云木香刚走进院子,就看到花藤下伸出来的脑袋。

宋画眉双眼亮晶晶地盯着她看。

云木香伸手扶在头顶,将头给摆正。

“装什么,院墙都遮不住人,还问?赶紧写作业。”

“姑姑,你们看起来好像很熟,一点都不像是外面说得那样。”宋画眉被松开没两秒,又回头看过来。

云木香走上台阶,在廊下竹椅上坐下。

“外面怎么说?”

“姑姑你还记得吗?前段时间你进纪检部,好多人相信你迷信,搞封建宣传。”

“嗯。”

所以?

“然后不就是有人造谣你们两个的关系嘛,那时候师军长在大会上开会,认真点名了这一点,邵家就对外说,也不知道是不是故意的,消息传来传去就变了。”

宋画眉悄悄打量云木香一眼,见她没生气,才继续说。

“就于雾嘛,说她听她公公讲过,师军长是最讨厌封建迷信的人。”

“等等。”

云木香擡起头,一度以为自己听错了。

“新领导干什么?”

“最讨厌封建迷信。”

“对对对,我也听说过!”

王大嘴的声音突然从一旁穿插而来。

两人看过去,瞧见水井旁打水的人,拎着水桶放在矮墙上,兴致勃勃地跟她们寒暄。

“你们南方人,有些事情可能不清楚,我们东北靠近大山的,一些老规矩是不能不信的。”

比如,不能得罪黄皮子。

比如,进山遇见棒槌(人参)必须按照规矩道谢。

尽管没有明文规定,又碰上破四旧,可这些规矩在老一辈人的心里都有数,对小辈也耳提面命。

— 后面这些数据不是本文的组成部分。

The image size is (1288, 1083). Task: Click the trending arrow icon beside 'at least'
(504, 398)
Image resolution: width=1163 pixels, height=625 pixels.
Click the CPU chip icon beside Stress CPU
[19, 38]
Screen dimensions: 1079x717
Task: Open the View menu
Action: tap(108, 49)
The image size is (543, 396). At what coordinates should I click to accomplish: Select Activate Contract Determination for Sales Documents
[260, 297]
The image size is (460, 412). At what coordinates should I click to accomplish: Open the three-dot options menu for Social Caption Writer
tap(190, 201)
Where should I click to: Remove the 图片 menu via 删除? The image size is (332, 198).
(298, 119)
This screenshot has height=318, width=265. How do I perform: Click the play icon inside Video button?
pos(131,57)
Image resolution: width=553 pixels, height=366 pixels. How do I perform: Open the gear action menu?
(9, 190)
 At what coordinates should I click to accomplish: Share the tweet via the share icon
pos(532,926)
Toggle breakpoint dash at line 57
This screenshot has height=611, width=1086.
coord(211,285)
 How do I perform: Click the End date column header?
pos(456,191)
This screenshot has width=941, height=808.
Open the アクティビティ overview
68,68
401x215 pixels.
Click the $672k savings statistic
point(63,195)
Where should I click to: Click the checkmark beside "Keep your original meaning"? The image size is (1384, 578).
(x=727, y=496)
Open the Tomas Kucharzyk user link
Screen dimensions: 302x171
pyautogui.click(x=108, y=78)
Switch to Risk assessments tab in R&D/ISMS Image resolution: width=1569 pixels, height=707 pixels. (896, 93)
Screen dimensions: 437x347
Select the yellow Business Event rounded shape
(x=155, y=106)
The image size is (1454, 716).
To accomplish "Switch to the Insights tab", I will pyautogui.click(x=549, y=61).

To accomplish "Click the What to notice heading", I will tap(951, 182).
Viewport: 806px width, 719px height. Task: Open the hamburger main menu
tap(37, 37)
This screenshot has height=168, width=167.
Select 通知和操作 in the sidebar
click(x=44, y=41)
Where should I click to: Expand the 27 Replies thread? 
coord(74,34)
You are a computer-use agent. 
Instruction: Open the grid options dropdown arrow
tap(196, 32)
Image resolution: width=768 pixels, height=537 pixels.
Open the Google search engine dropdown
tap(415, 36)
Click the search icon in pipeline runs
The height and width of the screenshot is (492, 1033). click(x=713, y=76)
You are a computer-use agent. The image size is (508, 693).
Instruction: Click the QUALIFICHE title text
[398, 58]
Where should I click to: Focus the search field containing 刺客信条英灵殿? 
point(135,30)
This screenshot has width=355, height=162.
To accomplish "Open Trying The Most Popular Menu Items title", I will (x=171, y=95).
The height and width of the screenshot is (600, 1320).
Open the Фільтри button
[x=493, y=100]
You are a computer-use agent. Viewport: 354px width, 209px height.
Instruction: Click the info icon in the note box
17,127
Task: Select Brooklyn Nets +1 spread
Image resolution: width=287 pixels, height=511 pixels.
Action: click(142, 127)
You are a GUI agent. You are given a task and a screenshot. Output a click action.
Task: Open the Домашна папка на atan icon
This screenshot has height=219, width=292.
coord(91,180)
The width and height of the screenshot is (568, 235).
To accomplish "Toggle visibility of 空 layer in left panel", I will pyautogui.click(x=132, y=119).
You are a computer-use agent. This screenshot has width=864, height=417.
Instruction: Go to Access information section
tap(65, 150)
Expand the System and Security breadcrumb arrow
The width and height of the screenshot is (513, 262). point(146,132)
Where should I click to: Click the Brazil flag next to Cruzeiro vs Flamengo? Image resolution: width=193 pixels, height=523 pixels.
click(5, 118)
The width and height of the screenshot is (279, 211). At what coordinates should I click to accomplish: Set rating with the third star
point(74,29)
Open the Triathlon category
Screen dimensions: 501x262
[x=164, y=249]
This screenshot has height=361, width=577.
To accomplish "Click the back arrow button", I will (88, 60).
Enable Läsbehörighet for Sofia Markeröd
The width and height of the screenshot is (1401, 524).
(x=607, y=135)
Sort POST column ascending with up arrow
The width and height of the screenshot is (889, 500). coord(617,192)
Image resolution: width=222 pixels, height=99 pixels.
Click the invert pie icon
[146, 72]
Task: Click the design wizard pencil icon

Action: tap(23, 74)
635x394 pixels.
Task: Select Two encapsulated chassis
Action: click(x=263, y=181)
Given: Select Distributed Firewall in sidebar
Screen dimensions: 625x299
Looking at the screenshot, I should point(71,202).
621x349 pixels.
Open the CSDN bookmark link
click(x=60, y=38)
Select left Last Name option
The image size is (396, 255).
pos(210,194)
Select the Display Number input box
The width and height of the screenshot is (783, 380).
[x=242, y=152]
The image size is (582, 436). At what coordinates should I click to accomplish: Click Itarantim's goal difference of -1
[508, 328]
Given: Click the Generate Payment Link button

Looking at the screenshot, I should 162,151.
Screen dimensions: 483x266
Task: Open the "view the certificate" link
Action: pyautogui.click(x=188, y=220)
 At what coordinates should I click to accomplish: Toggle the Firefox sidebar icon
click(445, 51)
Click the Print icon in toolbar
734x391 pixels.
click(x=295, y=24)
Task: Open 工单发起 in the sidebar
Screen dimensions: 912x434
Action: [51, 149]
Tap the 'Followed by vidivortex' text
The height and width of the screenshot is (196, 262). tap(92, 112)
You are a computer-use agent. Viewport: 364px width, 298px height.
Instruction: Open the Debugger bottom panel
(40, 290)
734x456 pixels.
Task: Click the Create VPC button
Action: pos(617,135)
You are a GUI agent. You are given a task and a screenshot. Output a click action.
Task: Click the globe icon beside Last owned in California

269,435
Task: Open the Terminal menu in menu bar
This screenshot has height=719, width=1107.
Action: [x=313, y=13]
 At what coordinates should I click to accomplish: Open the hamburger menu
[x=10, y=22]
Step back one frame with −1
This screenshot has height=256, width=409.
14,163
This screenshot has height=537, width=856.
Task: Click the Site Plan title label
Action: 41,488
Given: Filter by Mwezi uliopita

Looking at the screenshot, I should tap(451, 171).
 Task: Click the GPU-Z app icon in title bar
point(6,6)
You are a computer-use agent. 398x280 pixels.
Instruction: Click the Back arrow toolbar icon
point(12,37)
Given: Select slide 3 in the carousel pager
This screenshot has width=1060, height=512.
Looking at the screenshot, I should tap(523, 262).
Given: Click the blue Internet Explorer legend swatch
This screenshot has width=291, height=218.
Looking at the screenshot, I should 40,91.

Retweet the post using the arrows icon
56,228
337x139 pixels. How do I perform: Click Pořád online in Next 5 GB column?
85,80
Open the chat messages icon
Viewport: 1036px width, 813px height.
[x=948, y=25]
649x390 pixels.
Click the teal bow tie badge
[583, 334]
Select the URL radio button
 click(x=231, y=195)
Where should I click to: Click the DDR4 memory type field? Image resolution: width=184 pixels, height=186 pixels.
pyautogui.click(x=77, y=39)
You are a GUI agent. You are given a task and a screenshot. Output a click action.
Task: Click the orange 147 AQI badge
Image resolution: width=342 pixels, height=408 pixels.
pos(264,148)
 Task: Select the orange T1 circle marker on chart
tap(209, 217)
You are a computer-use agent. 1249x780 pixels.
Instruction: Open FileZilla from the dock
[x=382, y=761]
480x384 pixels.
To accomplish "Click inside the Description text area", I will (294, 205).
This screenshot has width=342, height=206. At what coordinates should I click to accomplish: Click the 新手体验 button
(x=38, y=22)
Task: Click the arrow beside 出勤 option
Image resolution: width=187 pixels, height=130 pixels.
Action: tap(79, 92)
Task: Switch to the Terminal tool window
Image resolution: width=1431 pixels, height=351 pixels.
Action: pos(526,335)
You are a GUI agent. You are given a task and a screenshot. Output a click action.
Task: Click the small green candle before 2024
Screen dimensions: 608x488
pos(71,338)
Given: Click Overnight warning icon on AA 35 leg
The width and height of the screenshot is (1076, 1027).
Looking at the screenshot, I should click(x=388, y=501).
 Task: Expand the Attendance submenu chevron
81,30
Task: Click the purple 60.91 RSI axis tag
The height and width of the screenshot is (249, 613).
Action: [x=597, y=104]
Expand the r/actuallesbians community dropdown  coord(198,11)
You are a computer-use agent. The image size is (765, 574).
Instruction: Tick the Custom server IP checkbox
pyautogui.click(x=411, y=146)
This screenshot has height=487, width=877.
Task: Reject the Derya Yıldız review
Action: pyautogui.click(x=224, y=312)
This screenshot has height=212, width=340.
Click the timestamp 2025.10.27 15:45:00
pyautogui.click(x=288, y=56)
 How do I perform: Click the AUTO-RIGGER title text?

“我们不少人都信这个,可听师军长身边的大东说,光是类似这样的人,师军长是建一个抓一个,基本不给活路。”

云木香愣了,她看向宋画眉征询答案。

宋画眉迟疑地点点头,“我也听人这么说过,还偷偷问过大东,他说没有瞎说,师军长确实是建一个封建迷信的干掉一个。”

“咳,字面意义上的干掉。”

云木香皱紧眉头。

这什么反面教材啊,活生生像是活在话本里面大反派。

一听就那种利用正义的借口,来掩盖自己私下偷偷摸摸的违法犯罪行为。

“这事还是不要随便乱说。”

云木香严肃地结束这段话题。

宋画眉缩了缩脖子,感觉到气氛不对,赶紧低头继续写作业。

王大姐神经粗,还赞同地点点头。

“确实,咱们可都得藏好了,我之前还找过神婆算命呢。”

“……”

云木香心想,找神婆也算?

这事在她心里留下一道深深的痕迹。

她想找师九运问一问。

预知梦的事情至今还没摸清楚实际,也让她认清楚胡思乱想不是个好习惯,干脆直接问。

可惜一连好几天,都跟对方错开。

渐渐的,云木香察觉到对方在躲着她。

为什么?

带着疑惑,云木香重新拿起自己高考时的钻研功夫,一点点去厘清书架上的古籍。

每每在这个时候,云木香才会清楚认识到自己是个天才。

这天夜里,师九运尝试几次都没成功的预知梦,被她重新复刻出来。

她重新变成花花草草。

看着淼淼和周以臣关系变糟糕,义无反顾非要独自去闯震区。

一颗心像是被钉在靶子上,不停地有小飞镖扎过来,胸口闷闷的,云木香看着可怜的儿子又想哭。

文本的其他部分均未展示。